While there are multiple solutions to protect sensitive data, the end goal is to enable enterprises to leverage their data to the fullest to power AI.
Choosing the right solution(s)
Choosing the right privacy-preserving solutions is essential for solving your ML and AI challenges. You must carefully evaluate each solution and select the ones that complement, augment, or stand alone to fulfil your unique requirements. For instance, synthetic data can enhance real-world data, improving the performance of your AI models. You can use synthetic data to simulate rare events that may be difficult to capture, such as natural disasters, and augment real-world data when it’s limited.
Another promising solution is confidential computing, which can transform data before entering the trusted execution environment. This technology is an additional barrier, minimizing the attack surface on a different axis. The solution ensures that plaintext data is not compromised, even if the TEE is breached.
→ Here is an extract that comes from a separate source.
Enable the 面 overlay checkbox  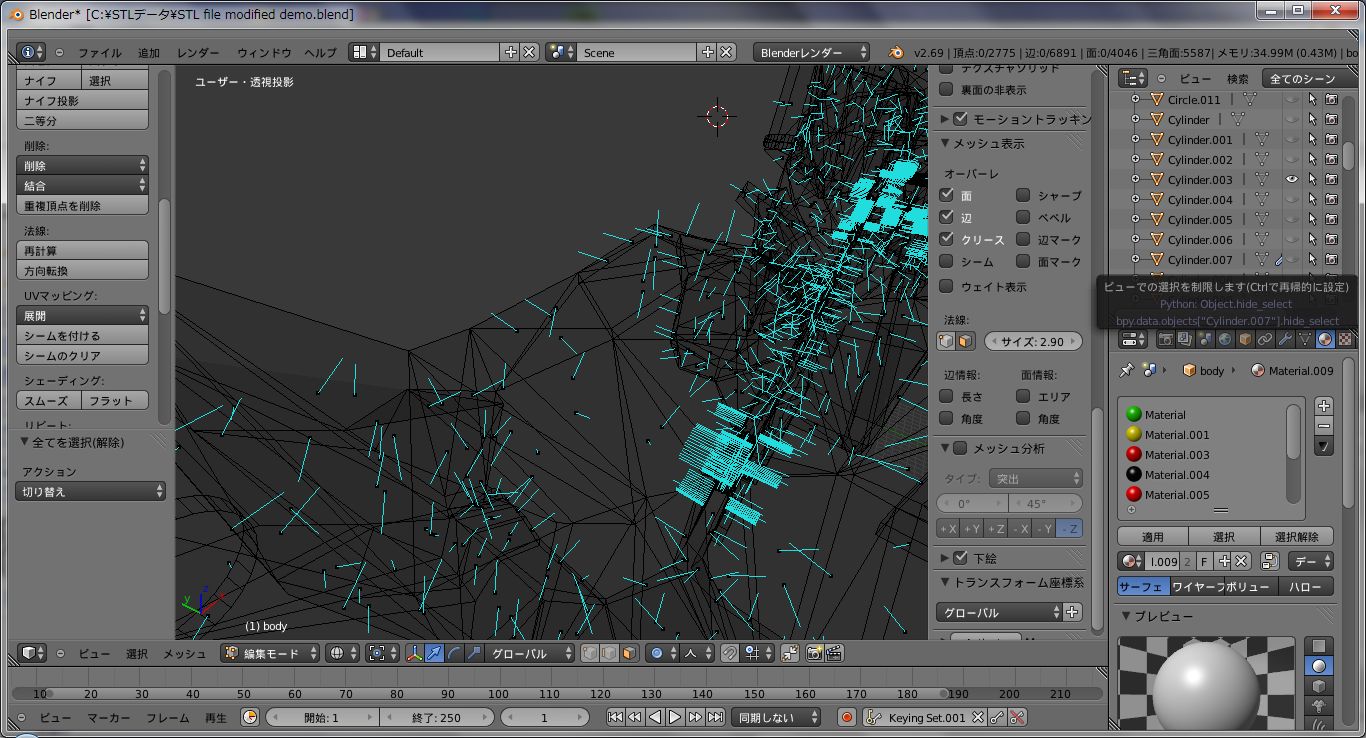[946, 195]
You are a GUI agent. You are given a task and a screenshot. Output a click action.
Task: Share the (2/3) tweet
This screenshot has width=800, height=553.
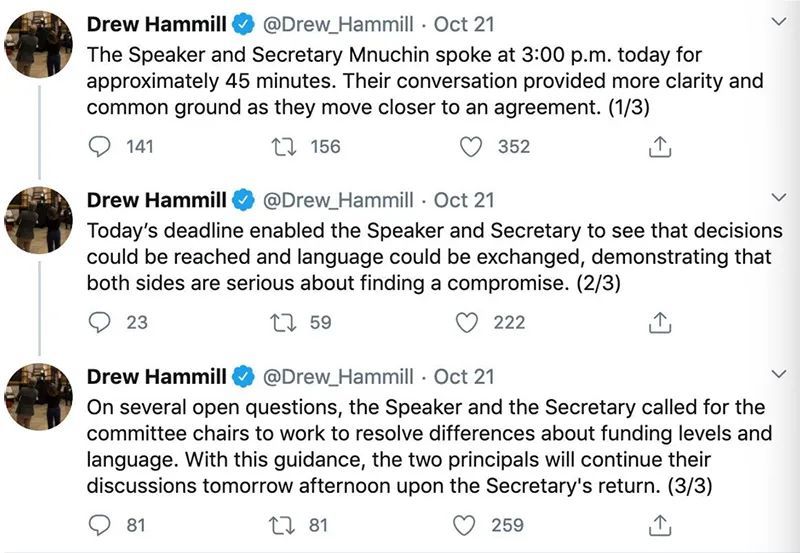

So, choose the right privacy-preserving solutions that fit your needs and maximize your AI’s performance without compromising data privacy.
Wrap up
Protecting sensitive data isn’t just a tech issue – it’s an enterprise-wide challenge. As new data consumers expand their AI and ML capabilities, securing Personally Identifiable Information (PII) becomes even more critical. To create high-performance models delivering honest value, we must maximize data access while safeguarding it. Every privacy-preserving solution must be carefully evaluated to solve our most pressing AI and ML challenges. Ultimately, we must remember that PII confidentiality is not just about compliance and legal obligations but about respecting and protecting the privacy and well-being of individuals.